REQUIREMENT:
Of the entries below, return only those lines from the line with "Click the Neutral axis label" to the line with "Given: Click the hand pan view gizmo", exactly, both included.

THE DATA:
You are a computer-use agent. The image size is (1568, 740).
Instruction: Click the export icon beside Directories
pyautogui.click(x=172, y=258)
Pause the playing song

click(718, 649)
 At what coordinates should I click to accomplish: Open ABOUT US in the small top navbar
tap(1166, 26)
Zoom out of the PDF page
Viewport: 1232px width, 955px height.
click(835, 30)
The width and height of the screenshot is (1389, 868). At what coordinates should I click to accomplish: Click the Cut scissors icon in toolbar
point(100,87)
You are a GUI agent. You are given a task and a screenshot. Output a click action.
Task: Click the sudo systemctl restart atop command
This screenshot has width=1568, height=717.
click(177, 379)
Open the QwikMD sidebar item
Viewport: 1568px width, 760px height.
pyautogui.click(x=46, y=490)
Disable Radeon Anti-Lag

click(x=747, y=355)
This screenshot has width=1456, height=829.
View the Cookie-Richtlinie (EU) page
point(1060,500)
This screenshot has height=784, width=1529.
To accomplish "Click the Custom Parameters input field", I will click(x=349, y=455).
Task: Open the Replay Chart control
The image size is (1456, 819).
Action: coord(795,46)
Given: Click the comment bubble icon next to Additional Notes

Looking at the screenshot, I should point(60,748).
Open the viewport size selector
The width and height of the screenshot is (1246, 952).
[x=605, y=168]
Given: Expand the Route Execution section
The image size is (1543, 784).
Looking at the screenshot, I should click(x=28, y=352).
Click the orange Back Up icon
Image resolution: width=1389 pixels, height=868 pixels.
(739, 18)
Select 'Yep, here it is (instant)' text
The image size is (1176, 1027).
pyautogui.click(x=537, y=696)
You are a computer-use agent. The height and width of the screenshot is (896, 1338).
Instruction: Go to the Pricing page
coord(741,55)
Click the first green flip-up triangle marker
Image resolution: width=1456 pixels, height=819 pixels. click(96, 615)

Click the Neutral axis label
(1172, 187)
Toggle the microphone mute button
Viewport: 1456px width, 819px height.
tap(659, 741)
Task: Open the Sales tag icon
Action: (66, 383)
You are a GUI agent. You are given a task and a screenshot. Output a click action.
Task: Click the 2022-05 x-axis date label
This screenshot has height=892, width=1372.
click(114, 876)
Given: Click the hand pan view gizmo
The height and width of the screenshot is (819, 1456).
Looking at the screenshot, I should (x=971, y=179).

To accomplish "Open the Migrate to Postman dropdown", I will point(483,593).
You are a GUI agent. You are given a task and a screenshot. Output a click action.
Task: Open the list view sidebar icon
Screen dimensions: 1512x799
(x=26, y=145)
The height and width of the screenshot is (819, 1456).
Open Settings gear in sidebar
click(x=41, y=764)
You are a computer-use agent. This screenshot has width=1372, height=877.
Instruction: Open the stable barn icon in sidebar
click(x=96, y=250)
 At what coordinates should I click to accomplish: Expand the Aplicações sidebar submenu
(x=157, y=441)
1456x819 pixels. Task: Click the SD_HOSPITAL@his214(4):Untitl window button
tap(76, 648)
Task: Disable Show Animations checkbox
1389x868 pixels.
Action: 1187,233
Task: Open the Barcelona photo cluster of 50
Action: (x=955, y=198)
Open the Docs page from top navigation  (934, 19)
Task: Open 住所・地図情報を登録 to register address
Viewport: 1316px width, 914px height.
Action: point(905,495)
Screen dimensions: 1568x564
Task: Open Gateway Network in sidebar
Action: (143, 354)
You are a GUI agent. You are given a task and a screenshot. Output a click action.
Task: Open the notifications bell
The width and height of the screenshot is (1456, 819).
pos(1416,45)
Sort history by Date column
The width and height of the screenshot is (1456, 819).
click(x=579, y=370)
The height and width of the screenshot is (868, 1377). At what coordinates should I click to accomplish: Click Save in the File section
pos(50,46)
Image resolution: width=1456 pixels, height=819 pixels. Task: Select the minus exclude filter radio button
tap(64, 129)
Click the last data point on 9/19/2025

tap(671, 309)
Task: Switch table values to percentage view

ANSWER TO THIS EXERCISE:
Click the Neutral axis label
(1172, 187)
Toggle the microphone mute button
Viewport: 1456px width, 819px height.
tap(659, 741)
Task: Open the Sales tag icon
Action: (66, 383)
You are a GUI agent. You are given a task and a screenshot. Output a click action.
Task: Click the 2022-05 x-axis date label
This screenshot has height=892, width=1372.
click(114, 876)
Given: Click the hand pan view gizmo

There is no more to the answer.